▸ **TEXT SEGMENT**
To repeat, it is my view that the postwar Japanese state is formed from these three legitimizing principles—the postwar constitution, American hegemony, and the continuity of imperial Japan. The three have continued to exist in a relationship of mutual incompatibility. The first and second are visible, while the existence of the third is usually denied or downplayed. None in fact was able to assert itself at the expense of the others. As a result, none of these three principles has been able to attain the status of the fundamental principle.

There is a need to consider the merits of the Japanese constitution, but what has made the principle of pacifism embodied in Article 9 function as an effective principle of the state and society is the strength of the movement from below. The state itself has not been able to properly use the principle of pacifism as a principle. The decision of the Tokyo District Court in the case of the Sunagawa Incident was that the Security Treaty violated Article 9 and was unconstitutional. At that moment, the Japanese state recognized the pacifist principle as the foundational principle of the state. However, immediately afterward, Supreme Court Justice Tanaka Kotaro (the presiding justice for the Sunagawa case) met with US Ambassador Douglas MacArthur II and then issued a baffling ruling declaring that the Security Treaty fell into the category of a “political act,” and therefore its constitutionality could not be judged through the process of “judicial determination.” With that, the Japanese state transformed the pacifist principle into a pseudo-principle.

▸ **DATA SHOWN**
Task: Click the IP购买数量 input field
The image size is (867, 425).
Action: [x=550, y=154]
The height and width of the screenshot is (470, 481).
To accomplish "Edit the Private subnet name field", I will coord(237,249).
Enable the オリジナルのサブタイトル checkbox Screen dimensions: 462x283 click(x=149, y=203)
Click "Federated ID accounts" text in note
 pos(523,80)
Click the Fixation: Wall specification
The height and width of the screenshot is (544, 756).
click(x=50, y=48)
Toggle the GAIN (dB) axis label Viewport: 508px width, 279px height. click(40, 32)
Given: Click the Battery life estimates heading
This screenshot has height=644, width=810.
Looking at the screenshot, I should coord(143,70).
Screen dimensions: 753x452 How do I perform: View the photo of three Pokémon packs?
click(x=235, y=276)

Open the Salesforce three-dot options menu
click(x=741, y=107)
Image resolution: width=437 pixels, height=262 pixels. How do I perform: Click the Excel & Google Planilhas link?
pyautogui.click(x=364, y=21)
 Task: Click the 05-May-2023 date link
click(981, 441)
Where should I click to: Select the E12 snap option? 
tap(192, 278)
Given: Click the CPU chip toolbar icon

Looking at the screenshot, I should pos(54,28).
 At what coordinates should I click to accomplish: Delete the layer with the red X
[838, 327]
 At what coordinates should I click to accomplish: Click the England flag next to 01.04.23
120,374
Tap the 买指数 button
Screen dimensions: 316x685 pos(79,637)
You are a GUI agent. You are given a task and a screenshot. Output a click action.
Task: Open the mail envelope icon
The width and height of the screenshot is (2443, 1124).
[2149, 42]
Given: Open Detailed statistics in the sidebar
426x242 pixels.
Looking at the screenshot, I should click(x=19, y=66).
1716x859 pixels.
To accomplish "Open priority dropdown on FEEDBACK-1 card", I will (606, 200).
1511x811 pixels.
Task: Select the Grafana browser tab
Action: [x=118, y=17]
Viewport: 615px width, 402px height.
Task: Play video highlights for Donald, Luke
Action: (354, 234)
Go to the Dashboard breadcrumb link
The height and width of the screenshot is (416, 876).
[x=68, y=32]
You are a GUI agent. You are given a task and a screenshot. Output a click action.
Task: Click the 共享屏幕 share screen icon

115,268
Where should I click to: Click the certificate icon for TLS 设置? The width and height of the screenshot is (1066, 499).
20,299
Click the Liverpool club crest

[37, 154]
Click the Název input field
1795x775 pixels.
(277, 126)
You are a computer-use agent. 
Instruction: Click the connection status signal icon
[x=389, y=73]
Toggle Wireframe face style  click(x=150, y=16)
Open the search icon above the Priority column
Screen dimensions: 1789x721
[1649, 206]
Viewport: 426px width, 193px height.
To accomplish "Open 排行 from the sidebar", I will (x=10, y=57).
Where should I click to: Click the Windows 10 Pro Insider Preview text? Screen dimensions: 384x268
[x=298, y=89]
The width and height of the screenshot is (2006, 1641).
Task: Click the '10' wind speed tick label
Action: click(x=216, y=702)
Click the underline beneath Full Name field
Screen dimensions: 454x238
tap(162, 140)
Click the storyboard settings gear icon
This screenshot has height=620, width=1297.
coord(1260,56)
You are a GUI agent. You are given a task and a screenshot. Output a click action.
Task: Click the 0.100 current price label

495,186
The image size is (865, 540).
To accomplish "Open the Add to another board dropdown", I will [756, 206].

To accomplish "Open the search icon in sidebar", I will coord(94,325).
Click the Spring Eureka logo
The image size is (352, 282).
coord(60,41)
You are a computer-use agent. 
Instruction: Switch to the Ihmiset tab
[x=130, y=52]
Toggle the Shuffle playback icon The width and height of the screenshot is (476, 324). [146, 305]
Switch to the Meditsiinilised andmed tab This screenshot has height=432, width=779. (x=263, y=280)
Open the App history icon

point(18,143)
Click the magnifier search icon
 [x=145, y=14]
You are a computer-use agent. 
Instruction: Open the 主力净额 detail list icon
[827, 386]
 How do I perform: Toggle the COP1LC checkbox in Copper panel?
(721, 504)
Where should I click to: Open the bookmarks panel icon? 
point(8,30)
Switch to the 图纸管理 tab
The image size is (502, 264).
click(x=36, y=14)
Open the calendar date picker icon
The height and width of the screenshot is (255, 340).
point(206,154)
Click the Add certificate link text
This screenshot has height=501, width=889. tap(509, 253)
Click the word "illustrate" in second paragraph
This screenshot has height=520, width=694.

▸ **DIRECTIONS FOR THIS TASK**
Quote the passage on the postwar Japanese state word for word, starting with "To repeat, it" and going on through "the fundamental principle.". None of the entries above are needed for this work.

▸ **RESULT OF THE TASK**
To repeat, it is my view that the postwar Japanese state is formed from these three legitimizing principles—the postwar constitution, American hegemony, and the continuity of imperial Japan. The three have continued to exist in a relationship of mutual incompatibility. The first and second are visible, while the existence of the third is usually denied or downplayed. None in fact was able to assert itself at the expense of the others. As a result, none of these three principles has been able to attain the status of the fundamental principle.